Oil Theft In Nigeria
Nigeria’s oil-wealthy Niger Delta region is losing its battle against organised oil theft. In accordance with the managing director of the Shell Petroleum Growth Company, Mutiu Sunmonu, oil theft by native teams at the moment ends in a complete of $6bn per 12 months in lost income to the company giant. Different main oil companies have also mentioned they have been shedding an enormous amount of cash as a consequence of oil theft, and are paying enormous amounts for security.
The “blood oil” business, a term coined by Nigerian President Goodluck Jonathan, is reportedly run by armed groups in addition to activists calling for a fairer distribution of the nation’s huge oil income. Nearly all of Nigeria’s 160 million citizens stay in poverty – despite being residents of Africa’s greatest oil producer.
Zoin reliance petroleum refinery 50 Ibegi is a resident of the region. “Many of us stay [on] less than one cent a day despite being blessed with crude oil,” he stated. “This forces many people into the illegal refinery business as a result of we won’t proceed in poverty.”
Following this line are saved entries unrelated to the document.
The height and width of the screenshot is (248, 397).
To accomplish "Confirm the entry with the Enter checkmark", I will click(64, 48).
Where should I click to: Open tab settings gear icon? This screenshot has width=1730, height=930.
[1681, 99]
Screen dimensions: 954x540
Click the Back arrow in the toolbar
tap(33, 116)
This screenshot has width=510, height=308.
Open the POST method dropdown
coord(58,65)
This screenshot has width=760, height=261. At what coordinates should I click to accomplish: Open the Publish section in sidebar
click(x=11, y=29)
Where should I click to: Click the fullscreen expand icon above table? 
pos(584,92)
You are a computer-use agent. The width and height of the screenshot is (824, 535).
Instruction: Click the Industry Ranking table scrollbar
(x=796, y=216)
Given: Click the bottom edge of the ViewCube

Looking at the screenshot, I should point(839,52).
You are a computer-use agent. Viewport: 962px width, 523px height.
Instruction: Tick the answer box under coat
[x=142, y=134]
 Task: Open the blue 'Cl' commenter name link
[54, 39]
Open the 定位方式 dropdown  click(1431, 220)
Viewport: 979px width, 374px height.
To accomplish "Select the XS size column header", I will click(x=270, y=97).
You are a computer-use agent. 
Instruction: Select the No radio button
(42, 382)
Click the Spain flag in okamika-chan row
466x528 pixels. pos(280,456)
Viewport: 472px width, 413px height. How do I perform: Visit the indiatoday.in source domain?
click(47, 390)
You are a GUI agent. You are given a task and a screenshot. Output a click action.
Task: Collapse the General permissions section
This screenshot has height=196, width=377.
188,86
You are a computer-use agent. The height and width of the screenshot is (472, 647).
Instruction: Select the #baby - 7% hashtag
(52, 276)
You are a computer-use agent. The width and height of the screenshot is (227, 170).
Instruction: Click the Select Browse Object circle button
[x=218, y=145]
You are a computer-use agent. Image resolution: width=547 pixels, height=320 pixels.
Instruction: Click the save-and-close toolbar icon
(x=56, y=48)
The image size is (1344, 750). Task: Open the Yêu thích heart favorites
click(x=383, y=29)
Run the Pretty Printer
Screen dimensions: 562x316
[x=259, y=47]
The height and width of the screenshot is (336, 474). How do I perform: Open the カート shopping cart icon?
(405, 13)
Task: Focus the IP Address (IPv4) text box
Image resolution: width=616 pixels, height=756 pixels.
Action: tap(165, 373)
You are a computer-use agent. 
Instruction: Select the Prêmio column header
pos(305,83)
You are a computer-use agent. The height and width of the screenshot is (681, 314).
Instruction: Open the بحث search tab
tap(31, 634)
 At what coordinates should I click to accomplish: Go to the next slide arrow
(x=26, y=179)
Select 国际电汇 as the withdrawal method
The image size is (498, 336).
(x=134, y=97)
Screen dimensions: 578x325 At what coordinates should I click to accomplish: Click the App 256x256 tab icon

The Nigerian government has deployed soldiers to the restive region to eradicate these “firewood distilleries”, as they are generally identified. When an illegal oil refinery is located, those involved are arrested and the refinery reliance petroleum refinery 50 is burnt down. According to Onyema Nwachukwu, a spokesman for Nigeria’s Joint Process Pressure, such methods are used with a purpose to make it difficult for perpetrators to return to the illicit oil extraction trade.
In 2009 an amnesty was declared, paying off people who had been engaged in “oil bunkering”: stealing and selling oil, then sharing the profits with the group.
However, the siphoning of oil and makeshift oil refineries are solely part of the issue. Oil-producing areas also suffer from high levels of pollution, and Ibegi says the liquid often spills into rivers used for fishing.
Many observers believe that the 2009 amnesty is just reliance petroleum refinery 50 not working, claiming it’s only a method to buy off Kinetic Energy Refinery Equipment “troublemakers”. They argue that finally, the core problems affecting people within the Niger Delta – poverty and inequality – have not been addressed.